To add insult to injury, taxi drivers were planning to come to Government Buildings at 10 o'clock this morning to engage in a public health compliant protest where they made it absolutely clear that they would be in their cars so as not to breach public health guidelines. Despite giving that clear assurance and communicating it to the Garda, on Wednesday, one of the representatives of the four national taxi groups received a call from Pearse Street Garda station in which they were informed that if taxi drivers turned up in their cars, every driver would be fined €100 and the organisers of the protest could face up to €20,000 in fines or up to two years' imprisonment. That is absolutely shocking.

This comes on top of a development the previous Thursday when gardaí facilitated KPMG strike-breakers doing non-essential work in non-essential retail removing stock, and physically removing, in quite a brutal way, mothers and grandmothers who were fighting for fair redundancy.
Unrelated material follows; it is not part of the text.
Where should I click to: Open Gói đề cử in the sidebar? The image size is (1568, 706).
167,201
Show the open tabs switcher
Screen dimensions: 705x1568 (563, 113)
I could add to that the legal threats against ESB workers pursuing a legitimate fight against outsourcing and privatisation in the ESB and film workers threatened with being fined and arrested a number of weeks ago for suggesting a protest at the RDS.

I ask the Tánaiste a very simple question. Is it the case that we have one law and one form of policing for workers who are engaging in public health compliant protests to try to secure redundancy rights, financial assistance for their industries and livelihoods which have been devastated, while the same gardaí and laws are being used to facilitate KPMG strike-breakers? Is it one law for the workers and another law for the strike-breakers? That is completely unacceptable. I ask the Tánaiste to respond.